Rewrite all of the material below, changing every "Instruction" to "Step" and keeping everything else the same.

__Materials provided__.
= = =

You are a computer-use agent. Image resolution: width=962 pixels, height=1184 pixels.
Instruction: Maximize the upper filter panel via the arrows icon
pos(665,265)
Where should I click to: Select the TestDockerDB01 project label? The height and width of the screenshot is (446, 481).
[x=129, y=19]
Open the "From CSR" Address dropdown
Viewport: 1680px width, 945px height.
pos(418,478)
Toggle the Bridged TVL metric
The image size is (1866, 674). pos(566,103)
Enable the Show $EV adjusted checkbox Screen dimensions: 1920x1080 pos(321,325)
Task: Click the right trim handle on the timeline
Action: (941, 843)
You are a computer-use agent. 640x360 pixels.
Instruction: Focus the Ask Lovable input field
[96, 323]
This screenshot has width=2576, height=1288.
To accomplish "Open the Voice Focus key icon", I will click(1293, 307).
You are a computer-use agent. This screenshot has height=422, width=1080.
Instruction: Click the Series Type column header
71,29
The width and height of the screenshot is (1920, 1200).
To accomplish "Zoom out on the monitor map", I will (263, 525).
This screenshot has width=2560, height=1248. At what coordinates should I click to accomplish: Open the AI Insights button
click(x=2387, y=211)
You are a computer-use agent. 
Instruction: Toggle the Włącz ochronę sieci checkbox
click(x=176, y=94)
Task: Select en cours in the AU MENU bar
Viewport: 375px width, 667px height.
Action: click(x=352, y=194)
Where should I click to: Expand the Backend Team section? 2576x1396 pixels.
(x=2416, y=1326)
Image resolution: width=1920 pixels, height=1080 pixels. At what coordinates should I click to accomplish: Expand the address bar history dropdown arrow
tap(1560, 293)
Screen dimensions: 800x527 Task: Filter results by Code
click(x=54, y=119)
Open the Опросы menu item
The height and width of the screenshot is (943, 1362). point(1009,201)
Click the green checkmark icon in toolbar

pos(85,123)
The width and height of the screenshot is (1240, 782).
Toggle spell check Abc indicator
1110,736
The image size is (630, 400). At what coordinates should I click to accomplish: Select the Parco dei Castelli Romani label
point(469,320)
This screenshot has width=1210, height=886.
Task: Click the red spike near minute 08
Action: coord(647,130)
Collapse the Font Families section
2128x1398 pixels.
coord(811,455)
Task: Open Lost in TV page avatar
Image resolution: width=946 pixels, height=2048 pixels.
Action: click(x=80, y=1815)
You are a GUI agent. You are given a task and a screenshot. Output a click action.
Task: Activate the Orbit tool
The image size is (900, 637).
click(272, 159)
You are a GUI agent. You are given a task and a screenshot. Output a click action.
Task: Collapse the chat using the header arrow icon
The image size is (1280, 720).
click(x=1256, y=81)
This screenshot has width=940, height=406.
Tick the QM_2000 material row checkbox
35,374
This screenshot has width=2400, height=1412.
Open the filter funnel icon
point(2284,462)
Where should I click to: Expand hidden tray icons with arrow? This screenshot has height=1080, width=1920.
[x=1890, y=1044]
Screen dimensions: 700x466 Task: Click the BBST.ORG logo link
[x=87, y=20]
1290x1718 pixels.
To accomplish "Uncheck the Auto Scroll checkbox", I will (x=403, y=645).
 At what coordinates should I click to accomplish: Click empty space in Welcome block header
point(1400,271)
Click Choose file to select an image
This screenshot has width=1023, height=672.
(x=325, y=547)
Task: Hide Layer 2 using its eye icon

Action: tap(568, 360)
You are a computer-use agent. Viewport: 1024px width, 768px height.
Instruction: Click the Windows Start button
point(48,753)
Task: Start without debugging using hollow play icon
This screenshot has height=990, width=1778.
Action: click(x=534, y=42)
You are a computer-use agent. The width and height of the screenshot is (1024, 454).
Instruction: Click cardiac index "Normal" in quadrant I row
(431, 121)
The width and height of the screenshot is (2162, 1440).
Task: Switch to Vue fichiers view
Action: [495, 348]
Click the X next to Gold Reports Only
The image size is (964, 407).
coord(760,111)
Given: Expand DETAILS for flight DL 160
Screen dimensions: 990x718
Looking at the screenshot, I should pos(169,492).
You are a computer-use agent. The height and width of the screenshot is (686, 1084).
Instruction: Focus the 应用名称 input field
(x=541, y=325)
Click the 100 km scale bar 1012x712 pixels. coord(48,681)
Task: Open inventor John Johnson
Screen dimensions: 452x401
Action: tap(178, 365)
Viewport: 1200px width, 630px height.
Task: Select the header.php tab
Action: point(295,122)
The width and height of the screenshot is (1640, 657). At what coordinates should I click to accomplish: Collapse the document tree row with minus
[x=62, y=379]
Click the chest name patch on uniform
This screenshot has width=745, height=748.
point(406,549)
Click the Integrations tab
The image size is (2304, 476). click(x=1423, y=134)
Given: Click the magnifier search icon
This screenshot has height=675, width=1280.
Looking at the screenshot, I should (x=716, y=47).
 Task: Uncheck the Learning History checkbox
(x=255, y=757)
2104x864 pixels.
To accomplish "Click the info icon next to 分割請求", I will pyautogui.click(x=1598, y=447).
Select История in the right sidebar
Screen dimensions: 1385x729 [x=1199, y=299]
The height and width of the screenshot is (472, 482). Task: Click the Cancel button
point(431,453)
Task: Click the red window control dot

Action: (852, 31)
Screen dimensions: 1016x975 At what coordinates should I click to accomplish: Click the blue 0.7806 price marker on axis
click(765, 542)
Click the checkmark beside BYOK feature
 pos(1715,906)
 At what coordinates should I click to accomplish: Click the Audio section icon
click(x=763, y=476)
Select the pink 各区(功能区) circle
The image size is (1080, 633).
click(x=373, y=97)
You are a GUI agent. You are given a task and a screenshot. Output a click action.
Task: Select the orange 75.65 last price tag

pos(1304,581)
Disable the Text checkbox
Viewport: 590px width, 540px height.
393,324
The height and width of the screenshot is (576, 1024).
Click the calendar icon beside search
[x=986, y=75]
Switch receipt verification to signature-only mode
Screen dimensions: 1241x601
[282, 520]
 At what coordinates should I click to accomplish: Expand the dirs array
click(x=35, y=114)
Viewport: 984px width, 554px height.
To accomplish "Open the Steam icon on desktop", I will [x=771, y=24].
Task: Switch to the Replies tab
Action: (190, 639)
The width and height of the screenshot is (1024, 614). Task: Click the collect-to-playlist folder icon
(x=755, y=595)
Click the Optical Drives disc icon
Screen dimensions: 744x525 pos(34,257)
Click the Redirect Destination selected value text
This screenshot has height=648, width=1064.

= = =

__Response to this task__.
You are a computer-use agent. Image resolution: width=962 pixels, height=1184 pixels.
Step: Maximize the upper filter panel via the arrows icon
pos(665,265)
Where should I click to: Select the TestDockerDB01 project label? The height and width of the screenshot is (446, 481).
[x=129, y=19]
Open the "From CSR" Address dropdown
Viewport: 1680px width, 945px height.
pos(418,478)
Toggle the Bridged TVL metric
The image size is (1866, 674). pos(566,103)
Enable the Show $EV adjusted checkbox Screen dimensions: 1920x1080 pos(321,325)
Task: Click the right trim handle on the timeline
Action: (941, 843)
You are a computer-use agent. 640x360 pixels.
Step: Focus the Ask Lovable input field
[96, 323]
This screenshot has width=2576, height=1288.
To accomplish "Open the Voice Focus key icon", I will click(1293, 307).
You are a computer-use agent. This screenshot has height=422, width=1080.
Step: Click the Series Type column header
71,29
The width and height of the screenshot is (1920, 1200).
To accomplish "Zoom out on the monitor map", I will (263, 525).
This screenshot has width=2560, height=1248. At what coordinates should I click to accomplish: Open the AI Insights button
click(x=2387, y=211)
You are a computer-use agent. 
Step: Toggle the Włącz ochronę sieci checkbox
click(x=176, y=94)
Task: Select en cours in the AU MENU bar
Viewport: 375px width, 667px height.
Action: click(x=352, y=194)
Where should I click to: Expand the Backend Team section? 2576x1396 pixels.
(x=2416, y=1326)
Image resolution: width=1920 pixels, height=1080 pixels. At what coordinates should I click to accomplish: Expand the address bar history dropdown arrow
tap(1560, 293)
Screen dimensions: 800x527 Task: Filter results by Code
click(x=54, y=119)
Open the Опросы menu item
The height and width of the screenshot is (943, 1362). point(1009,201)
Click the green checkmark icon in toolbar

pos(85,123)
The width and height of the screenshot is (1240, 782).
Toggle spell check Abc indicator
1110,736
The image size is (630, 400). At what coordinates should I click to accomplish: Select the Parco dei Castelli Romani label
point(469,320)
This screenshot has width=1210, height=886.
Task: Click the red spike near minute 08
Action: coord(647,130)
Collapse the Font Families section
2128x1398 pixels.
coord(811,455)
Task: Open Lost in TV page avatar
Image resolution: width=946 pixels, height=2048 pixels.
Action: click(x=80, y=1815)
You are a GUI agent. You are given a task and a screenshot. Output a click action.
Task: Activate the Orbit tool
The image size is (900, 637).
click(272, 159)
You are a GUI agent. You are given a task and a screenshot. Output a click action.
Task: Collapse the chat using the header arrow icon
The image size is (1280, 720).
click(x=1256, y=81)
This screenshot has width=940, height=406.
Tick the QM_2000 material row checkbox
35,374
This screenshot has width=2400, height=1412.
Open the filter funnel icon
point(2284,462)
Where should I click to: Expand hidden tray icons with arrow? This screenshot has height=1080, width=1920.
[x=1890, y=1044]
Screen dimensions: 700x466 Task: Click the BBST.ORG logo link
[x=87, y=20]
1290x1718 pixels.
To accomplish "Uncheck the Auto Scroll checkbox", I will (x=403, y=645).
 At what coordinates should I click to accomplish: Click empty space in Welcome block header
point(1400,271)
Click Choose file to select an image
This screenshot has width=1023, height=672.
(x=325, y=547)
Task: Hide Layer 2 using its eye icon

Action: tap(568, 360)
You are a computer-use agent. Viewport: 1024px width, 768px height.
Step: Click the Windows Start button
point(48,753)
Task: Start without debugging using hollow play icon
This screenshot has height=990, width=1778.
Action: click(x=534, y=42)
You are a computer-use agent. The width and height of the screenshot is (1024, 454).
Step: Click cardiac index "Normal" in quadrant I row
(431, 121)
The width and height of the screenshot is (2162, 1440).
Task: Switch to Vue fichiers view
Action: [495, 348]
Click the X next to Gold Reports Only
The image size is (964, 407).
coord(760,111)
Given: Expand DETAILS for flight DL 160
Screen dimensions: 990x718
Looking at the screenshot, I should pos(169,492).
You are a computer-use agent. The height and width of the screenshot is (686, 1084).
Step: Focus the 应用名称 input field
(x=541, y=325)
Click the 100 km scale bar 1012x712 pixels. coord(48,681)
Task: Open inventor John Johnson
Screen dimensions: 452x401
Action: tap(178, 365)
Viewport: 1200px width, 630px height.
Task: Select the header.php tab
Action: point(295,122)
The width and height of the screenshot is (1640, 657). At what coordinates should I click to accomplish: Collapse the document tree row with minus
[x=62, y=379]
Click the chest name patch on uniform
This screenshot has width=745, height=748.
point(406,549)
Click the Integrations tab
The image size is (2304, 476). click(x=1423, y=134)
Given: Click the magnifier search icon
This screenshot has height=675, width=1280.
Looking at the screenshot, I should (x=716, y=47).
 Task: Uncheck the Learning History checkbox
(x=255, y=757)
2104x864 pixels.
To accomplish "Click the info icon next to 分割請求", I will pyautogui.click(x=1598, y=447).
Select История in the right sidebar
Screen dimensions: 1385x729 [x=1199, y=299]
The height and width of the screenshot is (472, 482). Task: Click the Cancel button
point(431,453)
Task: Click the red window control dot

Action: (852, 31)
Screen dimensions: 1016x975 At what coordinates should I click to accomplish: Click the blue 0.7806 price marker on axis
click(765, 542)
Click the checkmark beside BYOK feature
 pos(1715,906)
 At what coordinates should I click to accomplish: Click the Audio section icon
click(x=763, y=476)
Select the pink 各区(功能区) circle
The image size is (1080, 633).
click(x=373, y=97)
You are a GUI agent. You are given a task and a screenshot. Output a click action.
Task: Select the orange 75.65 last price tag

pos(1304,581)
Disable the Text checkbox
Viewport: 590px width, 540px height.
393,324
The height and width of the screenshot is (576, 1024).
Click the calendar icon beside search
[x=986, y=75]
Switch receipt verification to signature-only mode
Screen dimensions: 1241x601
[282, 520]
 At what coordinates should I click to accomplish: Expand the dirs array
click(x=35, y=114)
Viewport: 984px width, 554px height.
To accomplish "Open the Steam icon on desktop", I will [x=771, y=24].
Task: Switch to the Replies tab
Action: (190, 639)
The width and height of the screenshot is (1024, 614). Task: Click the collect-to-playlist folder icon
(x=755, y=595)
Click the Optical Drives disc icon
Screen dimensions: 744x525 pos(34,257)
Click the Redirect Destination selected value text
This screenshot has height=648, width=1064.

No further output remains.